Pros and Cons of the Use of PGD in the Eyes of Ethicists and Scientists

Gender selection on the basis of PGD is the most burning topic and many fear that this technology will act as a tool for manipulating the progeny (Fukuyama, 2002; Kass, 2002; Stock, 2002). “People opting for gender selection are mainly of two categories, those who want to have a son as their first baby as they and their culture thinks that a boy usually represents a family and secondly those who already have babies of same the gender that can be either male or female and now wants to have the opposite gender in order to complete the family” (Robertson, 2003). But HEFA has postulated a rule according to which sex-selection cannot be done on the basis of non-medical reasons (Deech and Smajdor, 2007, p.63) but it can be used where X-linked diseases are concerned as it is a medical scenario. However, some countries allow the use of PGD for sex selection depending on the strong acceptable evidences e.g. Israel ( Siegel-Itzkovich, 2005).
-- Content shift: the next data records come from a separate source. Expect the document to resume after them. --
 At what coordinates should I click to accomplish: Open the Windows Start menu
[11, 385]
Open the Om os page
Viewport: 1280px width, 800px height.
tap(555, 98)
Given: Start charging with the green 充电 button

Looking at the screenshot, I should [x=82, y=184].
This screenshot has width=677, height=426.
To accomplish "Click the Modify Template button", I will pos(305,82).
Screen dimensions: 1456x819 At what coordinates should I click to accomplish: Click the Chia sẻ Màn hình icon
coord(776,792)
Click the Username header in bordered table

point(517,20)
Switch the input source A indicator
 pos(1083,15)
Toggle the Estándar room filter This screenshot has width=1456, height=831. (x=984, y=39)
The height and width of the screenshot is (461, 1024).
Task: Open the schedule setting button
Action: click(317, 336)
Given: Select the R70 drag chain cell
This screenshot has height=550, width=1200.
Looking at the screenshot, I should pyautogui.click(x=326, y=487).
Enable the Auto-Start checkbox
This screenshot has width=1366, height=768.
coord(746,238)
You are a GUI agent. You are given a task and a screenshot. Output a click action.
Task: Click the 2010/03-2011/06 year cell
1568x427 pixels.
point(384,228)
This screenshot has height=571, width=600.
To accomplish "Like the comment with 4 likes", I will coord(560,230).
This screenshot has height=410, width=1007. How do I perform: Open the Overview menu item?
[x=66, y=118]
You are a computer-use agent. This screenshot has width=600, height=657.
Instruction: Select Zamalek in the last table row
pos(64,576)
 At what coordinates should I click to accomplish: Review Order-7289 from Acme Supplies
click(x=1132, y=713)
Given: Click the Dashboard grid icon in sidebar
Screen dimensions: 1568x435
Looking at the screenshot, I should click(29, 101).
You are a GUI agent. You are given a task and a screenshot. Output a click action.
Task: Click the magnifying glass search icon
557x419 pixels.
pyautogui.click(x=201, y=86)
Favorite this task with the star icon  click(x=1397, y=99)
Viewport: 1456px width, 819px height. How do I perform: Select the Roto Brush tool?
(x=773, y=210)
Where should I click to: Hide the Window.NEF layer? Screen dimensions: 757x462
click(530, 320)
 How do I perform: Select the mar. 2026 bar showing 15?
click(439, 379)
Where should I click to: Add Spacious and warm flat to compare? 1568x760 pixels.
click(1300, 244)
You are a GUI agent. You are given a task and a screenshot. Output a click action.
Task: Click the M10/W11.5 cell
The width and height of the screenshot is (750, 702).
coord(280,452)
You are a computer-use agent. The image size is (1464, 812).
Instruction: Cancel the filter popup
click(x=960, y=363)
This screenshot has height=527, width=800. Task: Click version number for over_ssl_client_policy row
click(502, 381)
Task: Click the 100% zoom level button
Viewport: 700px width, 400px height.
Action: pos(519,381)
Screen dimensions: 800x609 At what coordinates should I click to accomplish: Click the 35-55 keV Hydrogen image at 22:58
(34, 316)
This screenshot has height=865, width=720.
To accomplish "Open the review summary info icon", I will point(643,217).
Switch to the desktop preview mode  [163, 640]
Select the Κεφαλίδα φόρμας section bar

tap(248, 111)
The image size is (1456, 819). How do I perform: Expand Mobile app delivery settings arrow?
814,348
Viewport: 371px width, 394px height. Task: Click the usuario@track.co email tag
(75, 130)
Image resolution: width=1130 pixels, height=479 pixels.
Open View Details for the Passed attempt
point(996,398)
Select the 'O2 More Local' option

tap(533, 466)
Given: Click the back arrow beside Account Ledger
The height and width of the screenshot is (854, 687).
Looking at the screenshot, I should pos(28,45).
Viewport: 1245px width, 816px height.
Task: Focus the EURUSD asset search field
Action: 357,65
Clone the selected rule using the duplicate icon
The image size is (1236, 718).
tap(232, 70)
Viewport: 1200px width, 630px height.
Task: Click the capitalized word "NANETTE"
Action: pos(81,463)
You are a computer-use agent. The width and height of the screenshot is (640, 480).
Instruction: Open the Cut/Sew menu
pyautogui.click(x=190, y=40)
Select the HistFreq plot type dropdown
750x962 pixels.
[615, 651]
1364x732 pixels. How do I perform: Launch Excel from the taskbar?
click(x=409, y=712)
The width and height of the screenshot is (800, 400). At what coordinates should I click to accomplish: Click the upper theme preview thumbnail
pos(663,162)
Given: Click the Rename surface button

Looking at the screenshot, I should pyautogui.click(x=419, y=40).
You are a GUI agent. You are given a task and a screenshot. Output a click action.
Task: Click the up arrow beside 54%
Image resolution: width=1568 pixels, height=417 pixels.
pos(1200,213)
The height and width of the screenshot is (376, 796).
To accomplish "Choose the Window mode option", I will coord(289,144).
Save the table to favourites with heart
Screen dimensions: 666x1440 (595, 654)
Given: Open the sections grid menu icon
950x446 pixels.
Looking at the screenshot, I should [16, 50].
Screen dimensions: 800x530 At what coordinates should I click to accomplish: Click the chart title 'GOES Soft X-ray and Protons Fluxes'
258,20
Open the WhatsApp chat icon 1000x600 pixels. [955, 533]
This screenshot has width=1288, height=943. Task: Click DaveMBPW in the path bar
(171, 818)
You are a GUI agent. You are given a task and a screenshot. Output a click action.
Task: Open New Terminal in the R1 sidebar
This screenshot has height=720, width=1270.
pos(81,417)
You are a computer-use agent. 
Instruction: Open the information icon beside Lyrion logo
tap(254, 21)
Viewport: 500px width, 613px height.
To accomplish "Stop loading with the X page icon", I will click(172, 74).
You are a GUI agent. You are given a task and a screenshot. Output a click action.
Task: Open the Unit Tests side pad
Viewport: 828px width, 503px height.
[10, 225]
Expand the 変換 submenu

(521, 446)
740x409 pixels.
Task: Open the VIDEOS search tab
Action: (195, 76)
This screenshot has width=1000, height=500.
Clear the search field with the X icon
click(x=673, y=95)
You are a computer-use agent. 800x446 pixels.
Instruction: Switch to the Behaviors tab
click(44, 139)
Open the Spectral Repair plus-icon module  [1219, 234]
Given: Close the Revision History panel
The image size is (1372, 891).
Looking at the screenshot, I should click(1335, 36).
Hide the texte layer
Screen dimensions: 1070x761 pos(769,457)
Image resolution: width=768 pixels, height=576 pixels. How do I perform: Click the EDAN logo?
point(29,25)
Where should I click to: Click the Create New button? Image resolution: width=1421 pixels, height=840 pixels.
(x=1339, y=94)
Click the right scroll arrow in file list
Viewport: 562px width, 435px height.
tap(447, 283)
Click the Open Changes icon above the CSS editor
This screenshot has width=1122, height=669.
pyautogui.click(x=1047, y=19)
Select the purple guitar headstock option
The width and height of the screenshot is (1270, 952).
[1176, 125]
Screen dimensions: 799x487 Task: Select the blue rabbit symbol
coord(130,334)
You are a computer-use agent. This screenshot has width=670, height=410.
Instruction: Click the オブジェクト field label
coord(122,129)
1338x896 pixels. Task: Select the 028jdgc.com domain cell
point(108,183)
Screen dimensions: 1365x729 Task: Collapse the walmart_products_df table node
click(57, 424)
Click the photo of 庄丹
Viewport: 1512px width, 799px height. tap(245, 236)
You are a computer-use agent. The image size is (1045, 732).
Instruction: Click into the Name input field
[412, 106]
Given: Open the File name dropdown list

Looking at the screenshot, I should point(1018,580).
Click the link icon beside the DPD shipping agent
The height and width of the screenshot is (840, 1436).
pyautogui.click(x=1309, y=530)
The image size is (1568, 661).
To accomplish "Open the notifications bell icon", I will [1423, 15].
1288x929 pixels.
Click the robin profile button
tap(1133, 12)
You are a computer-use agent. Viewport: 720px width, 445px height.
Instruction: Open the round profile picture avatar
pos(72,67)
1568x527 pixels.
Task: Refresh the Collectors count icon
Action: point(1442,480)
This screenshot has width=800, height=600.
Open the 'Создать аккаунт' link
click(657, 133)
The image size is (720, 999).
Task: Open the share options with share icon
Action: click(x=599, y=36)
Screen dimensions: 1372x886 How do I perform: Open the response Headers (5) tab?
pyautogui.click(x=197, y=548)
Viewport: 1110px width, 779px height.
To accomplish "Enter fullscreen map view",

Another country with a justified reason to allow PGD for sex-selection is India, which “allows couples having a baby of one gender to select a baby of opposite gender” (Malpani et al., 2002).Even in today’s era there are places in India where babies having female gender are brutally buried alive as soon as they are born, as they give priority to male gender.

Another area of debate can be the availability of the use of PGD for people having deafness in their family history. PGD will help them to detect the mutated embryos (GJB2 mutations) which are mainly responsible for the deafness throughout the generations (Nance and Pandya, 2002) and the screening will enhance the chances for the couple to have a baby free of hearing problems as every parent would like to give their child all the happiness in the world which they might have not got in their lives which is a very justified reason for the use of PGD. But ethically using PGD in such cases will generate a feeling of discrimination amongst the people having hearing impairments (Robertson, 2003) and the major ethical concern is the misuse of this technique such as in the case of a Canadian lesbian couple who opted for PGD in order to screen out the embryos without impairment as they wanted a deaf offspring (Deech and Smajdor, 2007, p.59).

An ethical argument has also been raised on the psychological experience of that child which was specially created to save his sibling, when that child grows up he might feel that the only reason for which he was brought into world was to save his brother/sister and ultimately that child will harbour ill-feelings about his existence (Pennings et al., 2002). But on the other hand scientific community thinks that this feeling to save somebody’s life will give that child a confidence and would make him understand the worth of his deed, unlike others this child had a very special reason to come into this world to act as a saviour for his sibling as well as a saviour of the happiness of his family (Thomasma, 1992). In order to safeguard the rights of the unborn HEFA continuously stress upon the importance of counselling before and after the birth of the babies, so that parents can be made aware of risks involved in their decisions. It is the duty of practitioners to offer medical advice to their patients at all times even if it differs from the recommended option (Rabino, 2003).